The trend comes on the heels of a public that is demanding more organic and locally grown produce. Thousands of neighborhoods centered around golf courses already exist, Stephanie Simon writes in the WSJ article, and this new angle seems to be appealing to many seeking a home closer to nature.
“I know my kids will know computers, technology—all those things they’re growing up with,” said Elsa Fluss, a mother of two who is looking to purchase a home in a planned development in Sterling Ranch, southwest of Denver. “I also want them to know working with their hands.”
Typically there are three approaches to these types of neighborhoods, Simon writes. One of the most basic is setting aside land for a farm, orchard or vineyard within the community that may be run by an independent contractor who leases the land, or by salaried farmers who work for the developer. The second model incorporates community gardens within the development. Or, residents are offered a choice of irrigation systems and planter boxes that allow them to turn their yards into mini-farms. A final option involves creating edible landscaping throughout common spaces, like planting fruit and nut trees, berry bushes, cabbage and lettuce. Residents are then allowed to pick whatever they can use. Most of these neighborhoods incorporate more than one of these versions.
And while interest in these communities might be flourishing, that doesn’t mean these new neighborhoods are free of problems. The poor economy has caused financing issues for some in the developmental stage, including Bundoran Farms in Charlottesville, Va.

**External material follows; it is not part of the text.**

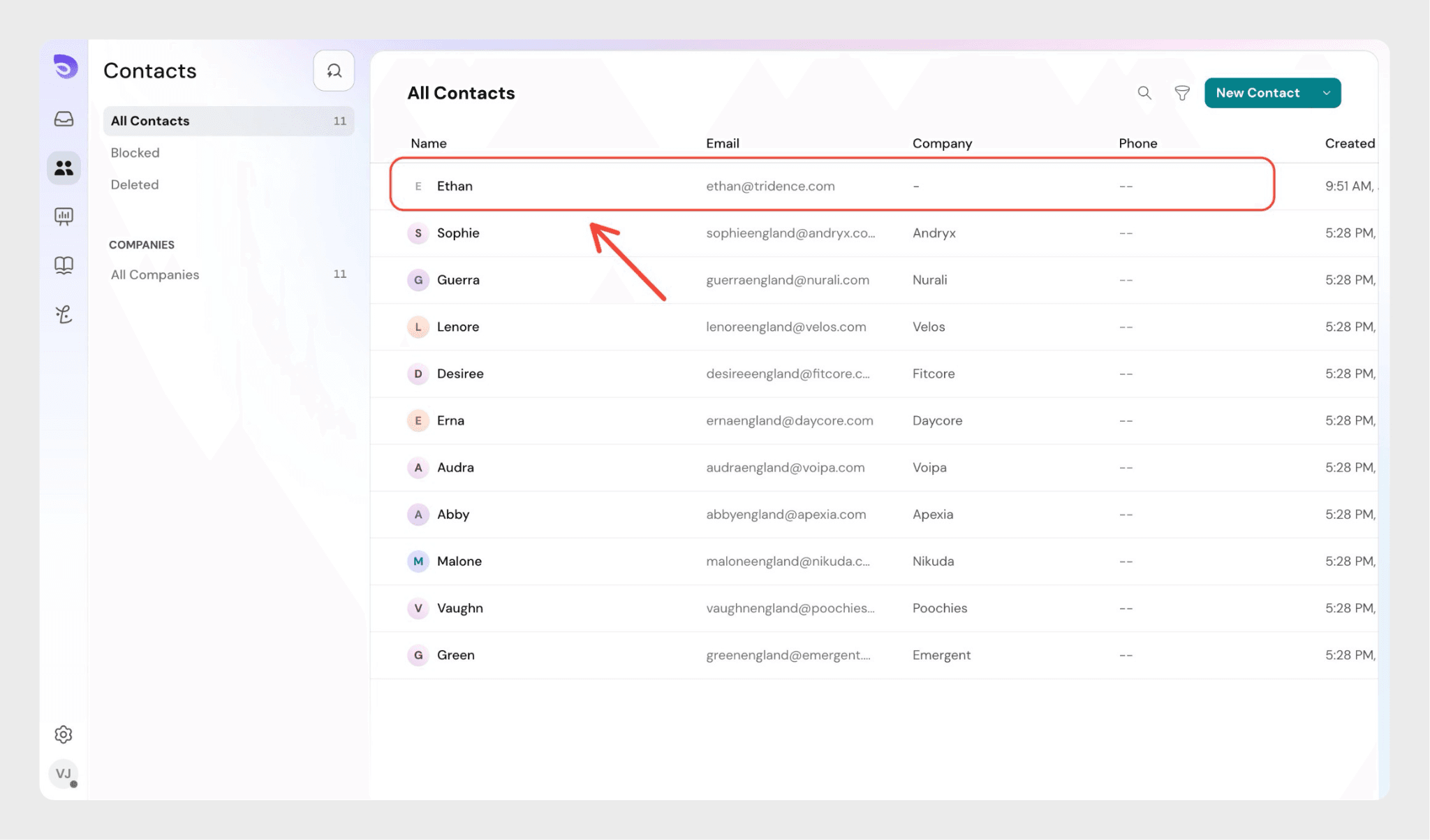Open settings gear icon

(64, 734)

Zoning regulations are another issue. Oftentimes regulations require that homes be built at a certain distance away from operating farms. Finally, many who are accustomed to the well-manicured lawns and gardens of traditional suburban neighborhoods may be put off by the appearance of these new developments.
And while these housing developments are a step in the right direction, there are some critics who say they don’t go far enough. A push for a type of “agriburbia” is being made by people like Quint Redmond, a land planner in Golden, Colo. He’s pushing to go past building around a farm, and making each home’s lawn a farm in itself.